FortiGate Next Generation Firewall utilizes purpose-built security processors and threat intelligence security services from FortiGuard labs to deliver top-rated protection and high performance, including encrypted traffic.
Article Id 253117
Description This article describes how to troubleshoot an issue when receiving logs from BGP stating ‘Hold Timer Expired/Unspecified Error Subcode’.
Scope FortiGate and BGP

From the message, there can be two possibilities:


  1. BGP Peer is not receiving the keepalive sent by the FortiGate and the hold-down timer is expiring (or vice-versa). The most common potential causes are as follows:


Network connectivity issues :

There could be network connectivity issues between the FortiGate device and the BGP peer, such as a link failure, routing misconfiguration, or firewall rules blocking BGP traffic.

These issues could prevent the keepalive messages from reaching the BGP peer, causing the peer to not acknowledge receipt of the keepalives and eventually triggering the hold-down timer to expire.


MTU issues:

Packets exceeding the underlying link MTU with higher MTU bytes can be dropped by the intermediate L2 network, sometimes especially when the BGP keepalives are piggybacked with other BGP messages.


  1. FortiGate is not sending the keepalive at all, which causes the BGP to flap and the hold-down timer to expire. The most common potential causes are as follows:


Software or hardware issues:

There could be software or hardware issues on the FortiGate device that are preventing the proper functioning of BGP keepalive messages. This could include bugs, memory or CPU utilization issues, or hardware failures.


Routing issues:

There may be routing issues, such as incorrect routing tables or route advertisements, that are preventing the FortiGate device from sending BGP keepalive messages to the BGP neighbor.

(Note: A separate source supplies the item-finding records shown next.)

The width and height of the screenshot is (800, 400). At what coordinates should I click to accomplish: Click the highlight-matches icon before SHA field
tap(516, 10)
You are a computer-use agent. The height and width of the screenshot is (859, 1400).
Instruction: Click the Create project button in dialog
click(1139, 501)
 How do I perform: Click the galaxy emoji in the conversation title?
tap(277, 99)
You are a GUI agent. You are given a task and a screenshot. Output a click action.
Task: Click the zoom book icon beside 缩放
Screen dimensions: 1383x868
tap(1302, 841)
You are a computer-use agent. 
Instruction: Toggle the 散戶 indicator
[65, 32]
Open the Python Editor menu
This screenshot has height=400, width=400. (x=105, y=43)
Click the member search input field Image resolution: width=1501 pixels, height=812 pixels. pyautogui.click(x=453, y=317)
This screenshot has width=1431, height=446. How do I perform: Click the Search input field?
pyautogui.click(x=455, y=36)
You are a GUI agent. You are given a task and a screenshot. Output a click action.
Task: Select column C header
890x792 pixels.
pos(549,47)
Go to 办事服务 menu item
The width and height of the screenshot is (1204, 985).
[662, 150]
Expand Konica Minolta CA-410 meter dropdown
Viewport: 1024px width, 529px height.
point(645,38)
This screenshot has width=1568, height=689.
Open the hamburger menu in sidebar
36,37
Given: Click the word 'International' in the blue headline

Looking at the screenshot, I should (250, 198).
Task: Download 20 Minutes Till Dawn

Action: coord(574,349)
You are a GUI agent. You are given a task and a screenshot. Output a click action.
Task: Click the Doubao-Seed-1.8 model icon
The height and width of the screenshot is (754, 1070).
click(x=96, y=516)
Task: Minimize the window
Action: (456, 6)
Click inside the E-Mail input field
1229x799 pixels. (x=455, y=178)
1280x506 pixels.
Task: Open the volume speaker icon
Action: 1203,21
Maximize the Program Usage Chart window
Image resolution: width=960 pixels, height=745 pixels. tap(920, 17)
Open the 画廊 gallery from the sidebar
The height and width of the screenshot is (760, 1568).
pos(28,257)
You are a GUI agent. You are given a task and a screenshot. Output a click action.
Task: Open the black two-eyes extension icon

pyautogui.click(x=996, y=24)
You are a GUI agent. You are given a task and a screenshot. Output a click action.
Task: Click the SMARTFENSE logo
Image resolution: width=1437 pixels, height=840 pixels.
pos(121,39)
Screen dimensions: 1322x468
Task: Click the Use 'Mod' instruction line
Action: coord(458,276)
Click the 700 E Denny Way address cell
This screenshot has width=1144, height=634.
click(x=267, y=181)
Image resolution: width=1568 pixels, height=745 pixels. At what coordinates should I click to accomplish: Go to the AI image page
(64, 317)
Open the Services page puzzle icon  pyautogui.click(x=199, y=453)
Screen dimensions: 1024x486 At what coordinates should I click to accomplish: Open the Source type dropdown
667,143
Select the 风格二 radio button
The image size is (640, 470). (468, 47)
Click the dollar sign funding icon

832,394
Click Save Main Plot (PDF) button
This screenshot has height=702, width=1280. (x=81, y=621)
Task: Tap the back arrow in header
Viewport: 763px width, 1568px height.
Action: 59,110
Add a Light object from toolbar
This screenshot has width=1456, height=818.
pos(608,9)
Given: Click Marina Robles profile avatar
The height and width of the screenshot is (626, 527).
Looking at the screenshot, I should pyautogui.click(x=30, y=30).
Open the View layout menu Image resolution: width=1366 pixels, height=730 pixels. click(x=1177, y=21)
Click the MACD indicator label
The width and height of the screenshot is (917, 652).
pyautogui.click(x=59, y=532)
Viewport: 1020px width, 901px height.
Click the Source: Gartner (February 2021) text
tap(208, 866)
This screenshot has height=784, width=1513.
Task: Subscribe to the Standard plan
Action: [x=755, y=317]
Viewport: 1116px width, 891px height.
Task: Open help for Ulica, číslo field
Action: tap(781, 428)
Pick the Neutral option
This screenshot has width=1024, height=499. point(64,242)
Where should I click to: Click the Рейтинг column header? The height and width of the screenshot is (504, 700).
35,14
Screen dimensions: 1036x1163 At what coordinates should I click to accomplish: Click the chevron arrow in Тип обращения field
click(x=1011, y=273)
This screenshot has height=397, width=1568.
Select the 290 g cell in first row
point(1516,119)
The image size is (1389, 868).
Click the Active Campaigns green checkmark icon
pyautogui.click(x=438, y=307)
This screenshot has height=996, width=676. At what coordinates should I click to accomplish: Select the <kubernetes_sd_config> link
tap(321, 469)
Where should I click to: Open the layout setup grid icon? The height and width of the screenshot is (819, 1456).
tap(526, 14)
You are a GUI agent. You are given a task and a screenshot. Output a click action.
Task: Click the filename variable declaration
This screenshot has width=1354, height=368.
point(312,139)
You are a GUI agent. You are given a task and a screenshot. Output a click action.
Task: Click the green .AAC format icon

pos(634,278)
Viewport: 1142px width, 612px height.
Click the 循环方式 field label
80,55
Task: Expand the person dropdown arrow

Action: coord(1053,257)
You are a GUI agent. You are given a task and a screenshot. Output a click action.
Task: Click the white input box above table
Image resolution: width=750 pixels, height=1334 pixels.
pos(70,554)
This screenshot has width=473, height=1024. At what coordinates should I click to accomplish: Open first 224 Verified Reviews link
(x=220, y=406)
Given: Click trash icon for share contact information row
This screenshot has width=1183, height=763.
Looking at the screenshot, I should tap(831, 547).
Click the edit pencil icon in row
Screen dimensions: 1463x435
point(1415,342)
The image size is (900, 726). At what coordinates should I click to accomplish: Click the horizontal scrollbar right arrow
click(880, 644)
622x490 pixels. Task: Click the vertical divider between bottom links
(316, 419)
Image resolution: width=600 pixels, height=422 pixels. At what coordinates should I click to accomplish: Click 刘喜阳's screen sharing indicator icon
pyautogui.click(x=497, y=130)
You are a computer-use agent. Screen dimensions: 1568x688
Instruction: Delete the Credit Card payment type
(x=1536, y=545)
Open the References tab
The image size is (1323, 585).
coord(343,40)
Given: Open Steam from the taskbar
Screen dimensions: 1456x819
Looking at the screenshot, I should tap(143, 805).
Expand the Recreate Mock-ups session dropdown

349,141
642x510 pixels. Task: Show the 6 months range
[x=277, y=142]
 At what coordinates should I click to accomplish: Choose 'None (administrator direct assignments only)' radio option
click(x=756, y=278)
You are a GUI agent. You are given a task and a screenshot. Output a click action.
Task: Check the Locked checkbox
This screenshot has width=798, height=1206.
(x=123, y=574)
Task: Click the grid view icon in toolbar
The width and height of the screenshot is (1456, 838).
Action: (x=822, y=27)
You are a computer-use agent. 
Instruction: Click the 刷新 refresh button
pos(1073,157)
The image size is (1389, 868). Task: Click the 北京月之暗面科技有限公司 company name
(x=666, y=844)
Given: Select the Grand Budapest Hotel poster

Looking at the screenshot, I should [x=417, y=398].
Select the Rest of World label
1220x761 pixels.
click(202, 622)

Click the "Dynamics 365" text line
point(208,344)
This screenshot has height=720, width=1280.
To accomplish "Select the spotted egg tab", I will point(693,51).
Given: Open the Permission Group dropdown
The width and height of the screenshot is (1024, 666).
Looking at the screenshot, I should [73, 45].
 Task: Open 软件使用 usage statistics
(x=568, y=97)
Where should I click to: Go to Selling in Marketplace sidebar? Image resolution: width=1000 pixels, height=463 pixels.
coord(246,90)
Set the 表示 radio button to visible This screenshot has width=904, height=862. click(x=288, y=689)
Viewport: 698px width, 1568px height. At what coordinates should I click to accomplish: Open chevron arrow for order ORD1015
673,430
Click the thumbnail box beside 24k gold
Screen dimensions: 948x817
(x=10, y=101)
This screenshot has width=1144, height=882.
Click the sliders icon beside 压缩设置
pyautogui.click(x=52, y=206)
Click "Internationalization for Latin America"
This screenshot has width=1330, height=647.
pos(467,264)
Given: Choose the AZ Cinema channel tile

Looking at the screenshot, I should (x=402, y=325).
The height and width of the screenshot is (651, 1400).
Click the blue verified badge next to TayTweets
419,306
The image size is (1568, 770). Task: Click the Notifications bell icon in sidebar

To find the root cause for this, the following information should be collected using multiple PuTTY/SSH sessions:


1st Putty Session:


diagnose sniffer packet any "port 179" 6 0 l


2nd Putty Session:


diag sys top 2 50


3rd Putty Session:


diagnose ip router bgp all enable
diagnose ip router bgp level info
diagnose debug console timestamp enable
diagnose debug enable


In the case of BGP over IPSEC, one other reason for this problem could be that you are advertising the connected routes to the remote BGP peer without any filters.

This advertisement will then include the IPSEC Tunnel interface IP and it is the same IP on which the BGP is established. Therefore, if the remote peer installs this learned route in its routing table (if it satisfies the conditions like longest-prefix), the BGP keepalives are then not sent back correctly.

To resolve this issue, please refrain from advertising connected routes which include the IP of the tunnel interface on which the BGP is established.